=== Work to be completed ===
Read through the listing below and copy each line in which the word "screenshot" occurs.

=== Extracted information ===
......

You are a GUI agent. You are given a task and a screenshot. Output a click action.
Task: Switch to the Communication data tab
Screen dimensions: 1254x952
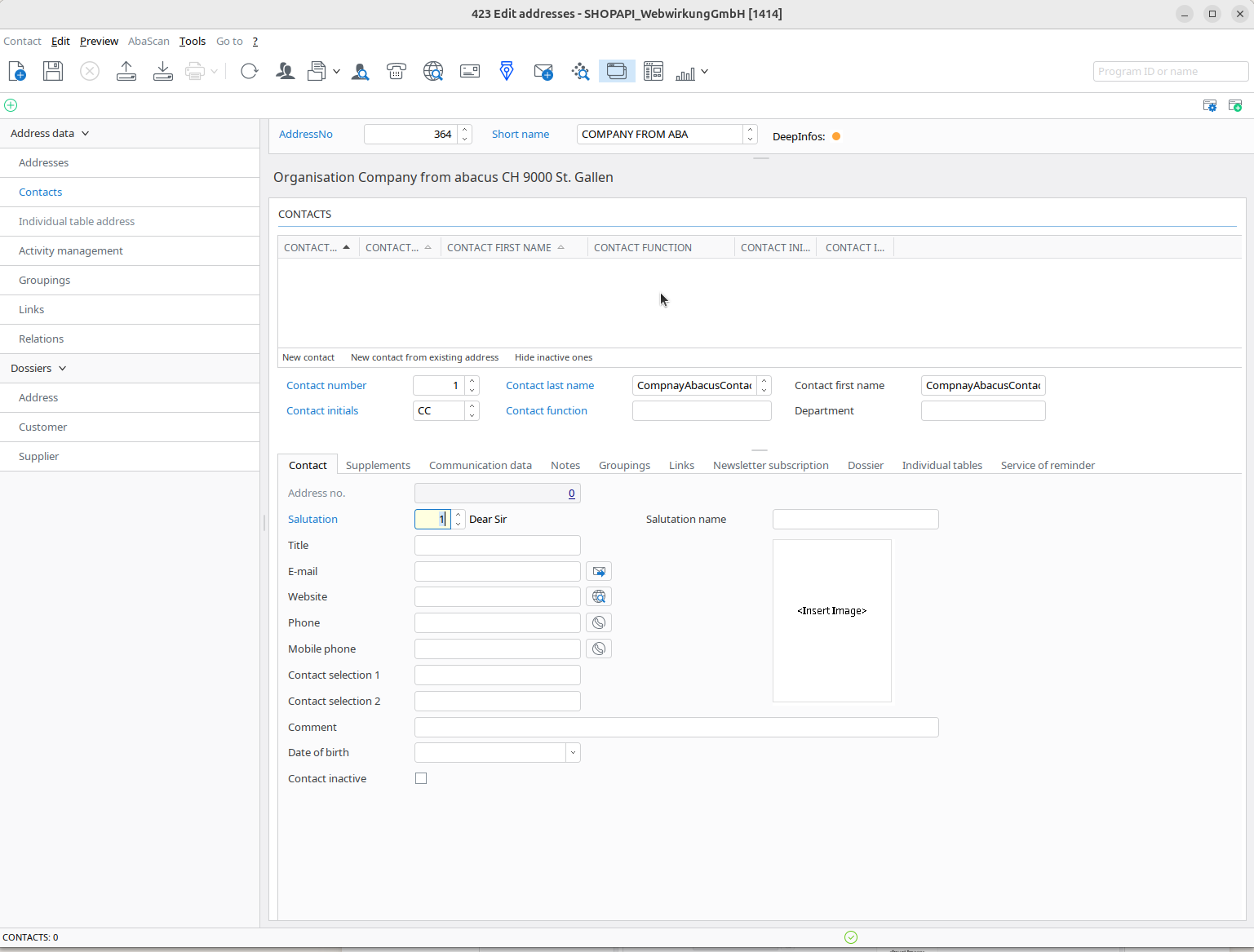pyautogui.click(x=480, y=466)
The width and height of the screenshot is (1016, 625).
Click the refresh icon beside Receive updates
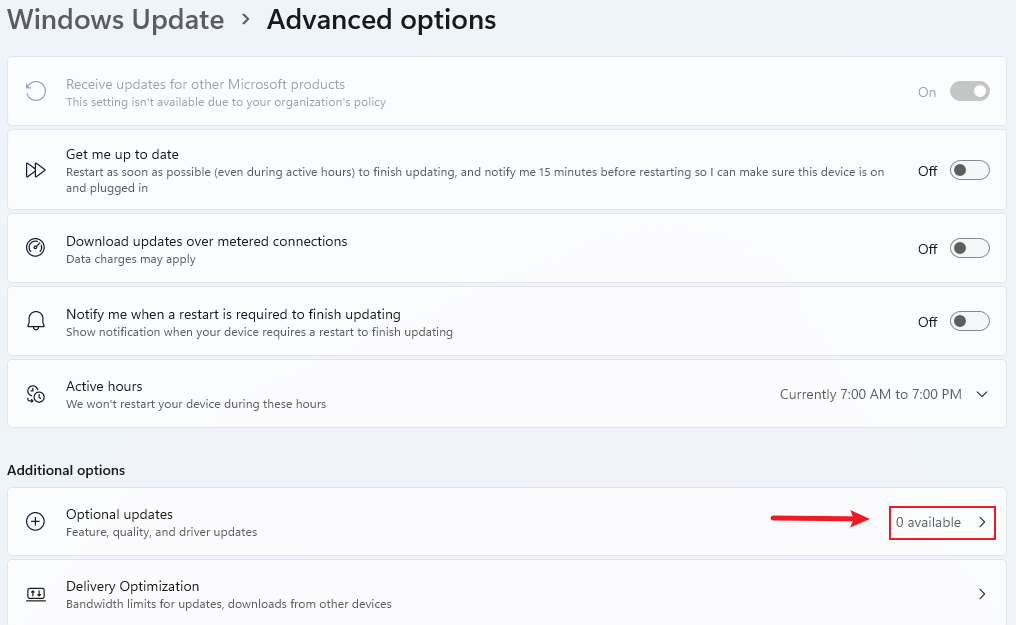pyautogui.click(x=35, y=92)
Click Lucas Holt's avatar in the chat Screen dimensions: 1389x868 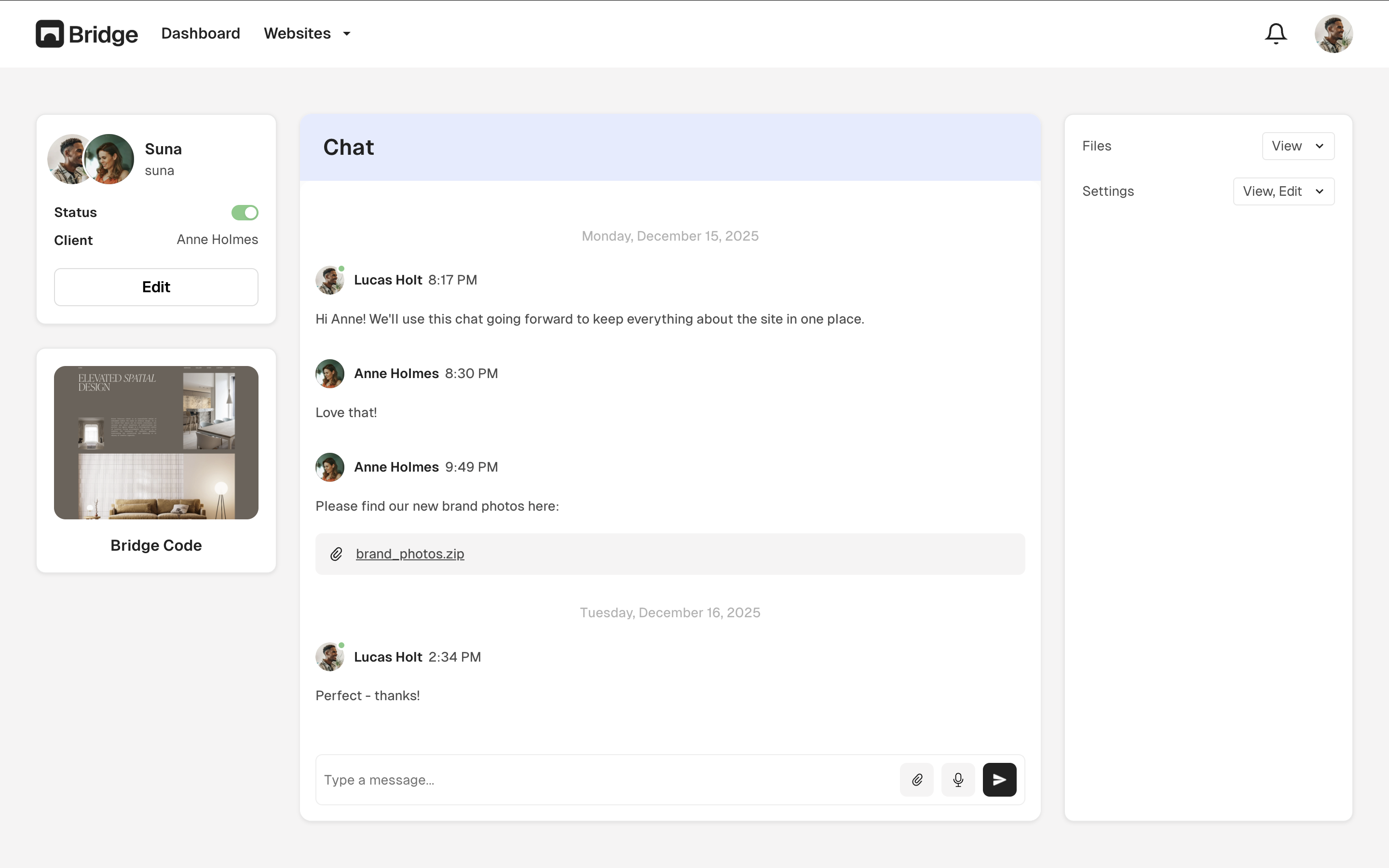(x=329, y=280)
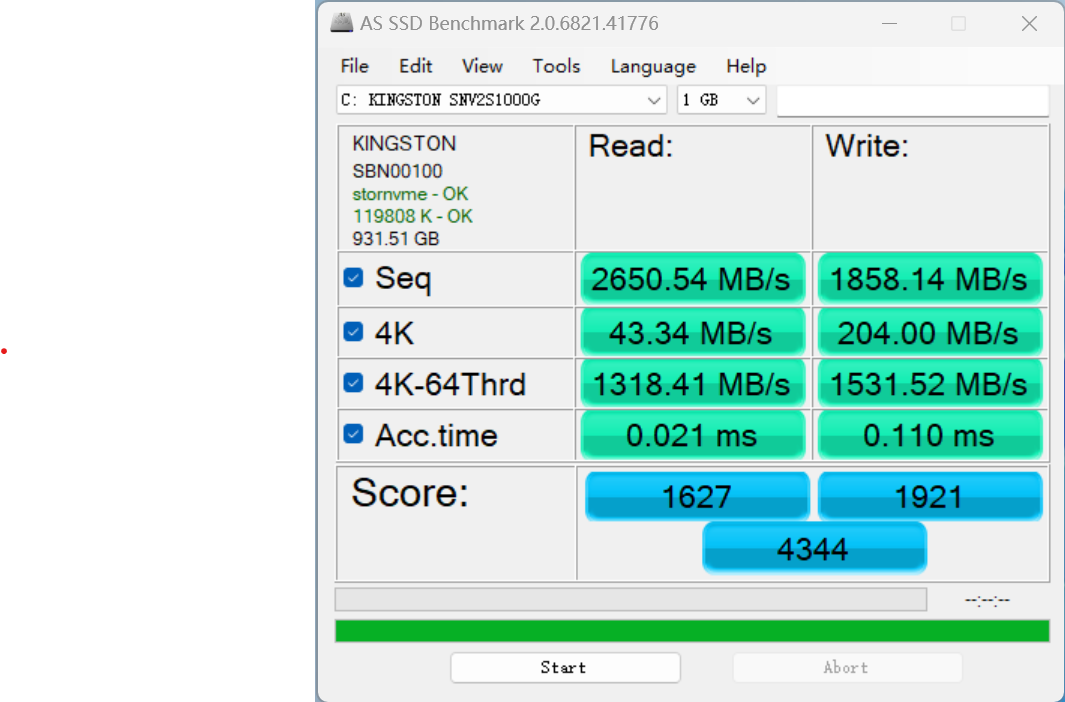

......

=== Result of the task ===
You are a GUI agent. You are given a task and a screenshot. Output a click action.
The width and height of the screenshot is (1016, 625).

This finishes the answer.